**Task directions:** Quote the entries below from the line with "Task: Select account klw6729 showing 登录中" through the line with "Screen dimensions: 1172x523", both ends included, and only those lines.

(Source data)

►

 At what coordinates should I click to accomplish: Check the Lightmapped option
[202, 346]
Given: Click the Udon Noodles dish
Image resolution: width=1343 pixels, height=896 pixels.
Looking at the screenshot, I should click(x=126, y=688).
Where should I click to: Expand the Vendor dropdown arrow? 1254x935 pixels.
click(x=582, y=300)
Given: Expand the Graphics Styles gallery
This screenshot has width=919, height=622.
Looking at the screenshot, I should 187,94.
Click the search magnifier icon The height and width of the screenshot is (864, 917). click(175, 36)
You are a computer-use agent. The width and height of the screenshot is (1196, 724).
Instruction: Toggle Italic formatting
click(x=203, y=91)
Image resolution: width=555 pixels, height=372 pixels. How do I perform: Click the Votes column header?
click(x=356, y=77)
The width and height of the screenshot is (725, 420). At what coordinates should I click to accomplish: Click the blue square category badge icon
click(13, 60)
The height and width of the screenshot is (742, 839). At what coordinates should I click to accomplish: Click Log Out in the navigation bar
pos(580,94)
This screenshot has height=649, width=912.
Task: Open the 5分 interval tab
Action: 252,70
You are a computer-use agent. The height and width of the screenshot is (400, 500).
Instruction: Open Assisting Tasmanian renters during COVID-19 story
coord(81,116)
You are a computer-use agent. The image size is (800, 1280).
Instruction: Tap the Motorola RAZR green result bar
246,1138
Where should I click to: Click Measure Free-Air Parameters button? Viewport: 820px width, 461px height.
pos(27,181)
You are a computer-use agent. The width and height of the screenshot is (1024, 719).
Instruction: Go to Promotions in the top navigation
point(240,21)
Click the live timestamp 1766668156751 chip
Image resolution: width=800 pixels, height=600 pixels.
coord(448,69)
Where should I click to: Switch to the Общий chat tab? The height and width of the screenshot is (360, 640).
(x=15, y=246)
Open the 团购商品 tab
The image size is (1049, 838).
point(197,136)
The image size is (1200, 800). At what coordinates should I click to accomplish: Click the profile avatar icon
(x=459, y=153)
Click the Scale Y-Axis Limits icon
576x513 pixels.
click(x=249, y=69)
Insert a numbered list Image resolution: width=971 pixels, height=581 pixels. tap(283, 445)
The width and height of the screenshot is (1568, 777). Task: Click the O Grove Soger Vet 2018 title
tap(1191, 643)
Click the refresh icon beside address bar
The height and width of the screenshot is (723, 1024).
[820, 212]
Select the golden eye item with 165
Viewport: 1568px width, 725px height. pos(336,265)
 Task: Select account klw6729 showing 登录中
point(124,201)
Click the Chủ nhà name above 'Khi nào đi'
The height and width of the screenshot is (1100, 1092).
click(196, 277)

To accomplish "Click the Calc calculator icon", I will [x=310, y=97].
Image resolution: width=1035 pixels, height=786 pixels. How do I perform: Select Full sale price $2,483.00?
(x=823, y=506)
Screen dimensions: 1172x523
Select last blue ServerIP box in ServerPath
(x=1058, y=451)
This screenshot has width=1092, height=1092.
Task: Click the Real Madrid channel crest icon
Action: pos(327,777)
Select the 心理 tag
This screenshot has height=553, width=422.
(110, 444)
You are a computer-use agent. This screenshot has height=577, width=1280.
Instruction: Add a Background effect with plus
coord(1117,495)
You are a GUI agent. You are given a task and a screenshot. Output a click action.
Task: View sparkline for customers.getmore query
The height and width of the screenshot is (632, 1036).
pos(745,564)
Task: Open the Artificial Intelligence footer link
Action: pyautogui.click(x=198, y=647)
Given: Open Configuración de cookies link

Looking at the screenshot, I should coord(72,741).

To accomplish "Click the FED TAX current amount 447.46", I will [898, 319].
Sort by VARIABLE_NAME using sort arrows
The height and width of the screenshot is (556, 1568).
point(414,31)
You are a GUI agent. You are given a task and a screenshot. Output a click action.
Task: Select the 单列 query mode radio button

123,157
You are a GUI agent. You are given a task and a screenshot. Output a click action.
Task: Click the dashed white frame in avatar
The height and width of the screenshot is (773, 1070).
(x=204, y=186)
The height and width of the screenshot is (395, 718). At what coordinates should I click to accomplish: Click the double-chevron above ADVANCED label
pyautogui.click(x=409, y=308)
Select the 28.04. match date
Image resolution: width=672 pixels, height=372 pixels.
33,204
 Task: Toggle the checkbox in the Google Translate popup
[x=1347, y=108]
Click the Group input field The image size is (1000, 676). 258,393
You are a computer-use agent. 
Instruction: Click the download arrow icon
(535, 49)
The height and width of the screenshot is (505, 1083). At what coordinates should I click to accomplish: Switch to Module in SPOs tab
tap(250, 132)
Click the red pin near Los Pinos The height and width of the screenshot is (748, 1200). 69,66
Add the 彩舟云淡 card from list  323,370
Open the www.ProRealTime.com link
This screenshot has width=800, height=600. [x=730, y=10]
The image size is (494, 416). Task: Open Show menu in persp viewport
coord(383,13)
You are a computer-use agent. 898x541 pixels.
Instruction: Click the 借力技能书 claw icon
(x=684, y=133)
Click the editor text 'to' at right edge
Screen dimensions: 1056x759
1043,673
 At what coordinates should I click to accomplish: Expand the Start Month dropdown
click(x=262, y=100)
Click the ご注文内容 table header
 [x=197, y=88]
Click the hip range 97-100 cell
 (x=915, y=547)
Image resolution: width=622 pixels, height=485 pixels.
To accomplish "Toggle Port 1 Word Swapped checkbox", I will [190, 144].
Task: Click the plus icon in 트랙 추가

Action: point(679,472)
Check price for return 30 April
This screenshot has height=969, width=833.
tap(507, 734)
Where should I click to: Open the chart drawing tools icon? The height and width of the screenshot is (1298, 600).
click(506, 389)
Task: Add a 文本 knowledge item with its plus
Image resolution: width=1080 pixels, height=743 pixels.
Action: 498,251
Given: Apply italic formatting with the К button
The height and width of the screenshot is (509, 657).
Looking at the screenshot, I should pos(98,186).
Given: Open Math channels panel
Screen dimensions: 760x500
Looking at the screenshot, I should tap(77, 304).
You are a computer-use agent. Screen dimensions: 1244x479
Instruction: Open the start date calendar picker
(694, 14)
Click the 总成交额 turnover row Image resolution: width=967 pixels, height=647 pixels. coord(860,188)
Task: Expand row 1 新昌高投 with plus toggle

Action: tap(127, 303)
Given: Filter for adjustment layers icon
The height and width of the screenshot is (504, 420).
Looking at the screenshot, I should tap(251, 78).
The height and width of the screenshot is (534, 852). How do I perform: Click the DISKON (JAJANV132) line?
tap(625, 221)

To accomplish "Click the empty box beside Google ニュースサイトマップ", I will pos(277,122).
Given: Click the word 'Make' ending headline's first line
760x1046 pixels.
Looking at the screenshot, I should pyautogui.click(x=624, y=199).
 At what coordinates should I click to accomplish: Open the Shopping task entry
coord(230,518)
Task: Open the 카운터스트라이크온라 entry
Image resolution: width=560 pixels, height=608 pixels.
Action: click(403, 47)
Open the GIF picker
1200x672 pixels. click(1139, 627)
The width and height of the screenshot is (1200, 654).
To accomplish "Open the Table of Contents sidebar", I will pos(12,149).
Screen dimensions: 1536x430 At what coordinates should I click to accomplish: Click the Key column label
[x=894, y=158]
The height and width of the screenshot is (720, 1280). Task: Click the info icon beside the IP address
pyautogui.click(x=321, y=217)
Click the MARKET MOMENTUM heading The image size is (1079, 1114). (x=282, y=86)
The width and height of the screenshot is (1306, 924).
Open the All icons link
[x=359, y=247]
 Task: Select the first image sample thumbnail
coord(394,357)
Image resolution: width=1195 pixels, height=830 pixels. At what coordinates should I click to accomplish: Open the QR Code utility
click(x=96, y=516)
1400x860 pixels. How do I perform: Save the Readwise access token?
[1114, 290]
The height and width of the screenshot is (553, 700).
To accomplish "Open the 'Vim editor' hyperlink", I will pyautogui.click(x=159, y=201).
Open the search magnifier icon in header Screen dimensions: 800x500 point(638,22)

◄

**Response area:**
 Task: Select account klw6729 showing 登录中
point(124,201)
Click the Chủ nhà name above 'Khi nào đi'
The height and width of the screenshot is (1100, 1092).
click(196, 277)

To accomplish "Click the Calc calculator icon", I will [x=310, y=97].
Image resolution: width=1035 pixels, height=786 pixels. How do I perform: Select Full sale price $2,483.00?
(x=823, y=506)
Screen dimensions: 1172x523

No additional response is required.